In a large bowl combine the fed starter with 3 cups all-purpose flour. Let sit six hours covered lightly with plastic.

Stir in the salt and sugar. Add the whole-wheat flour and rye flour and as much all-purpose as needed though you'll want to keep the dough rather wet if not sticky. It will firm up as you knead.

Because of the rye flour it will take a bit of work to really develop the gluten properly. I ended up kneading (and slapping and generally tossing it about) for close to twenty minutes.

Place in a lightly covered bowl until doubled-about 3 hours.

Divide dough in two and shape into loaves. Try not to over-work the dough. Toss a baking sheet generously with cornmeal and place the loaves on it.
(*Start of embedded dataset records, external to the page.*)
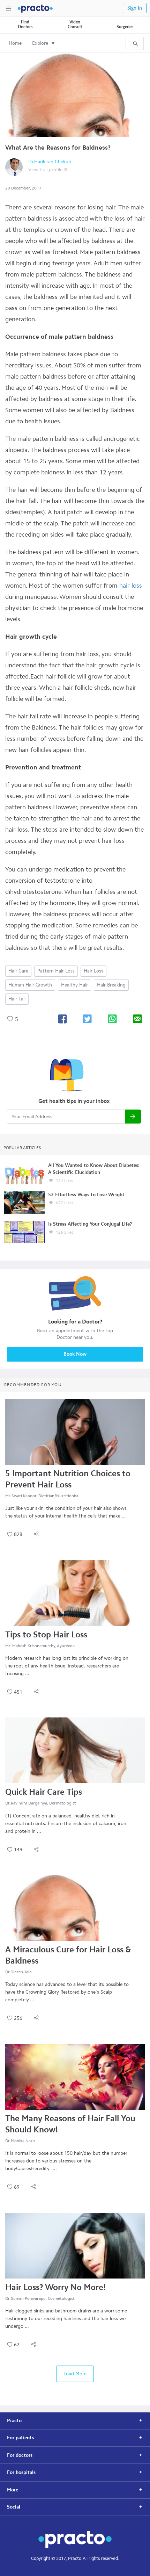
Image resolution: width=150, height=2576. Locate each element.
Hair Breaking (111, 985)
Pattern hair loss (56, 971)
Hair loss (93, 971)
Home (15, 43)
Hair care (18, 971)
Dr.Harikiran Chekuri (49, 162)
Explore (40, 43)
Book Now (75, 1354)
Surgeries (125, 27)
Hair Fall (16, 999)
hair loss (130, 585)
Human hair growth (30, 985)
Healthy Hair (74, 985)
Lightly spray or brush the loaves with water and cover with sunflower seeds (use your hands to firmly stick seeds to the sides. Use more than you think you'll need, as a good number of them will fall off as the loaves rise).

Cover loaves lightly and set in a warm spot to rise-about two hours.

Preheat oven to 425 degrees F. If using a pan to create steam, preheat it in oven bottom.

Use whatever method you prefer to create steam. Slash loaves and load the sheet into the oven. Bake twenty minutes. Rotate sheet and bake another ten or until deep golden brown and hollow, or bread reaches an internal temperature of around 200 degrees F.

Cool completely on racks before slicing.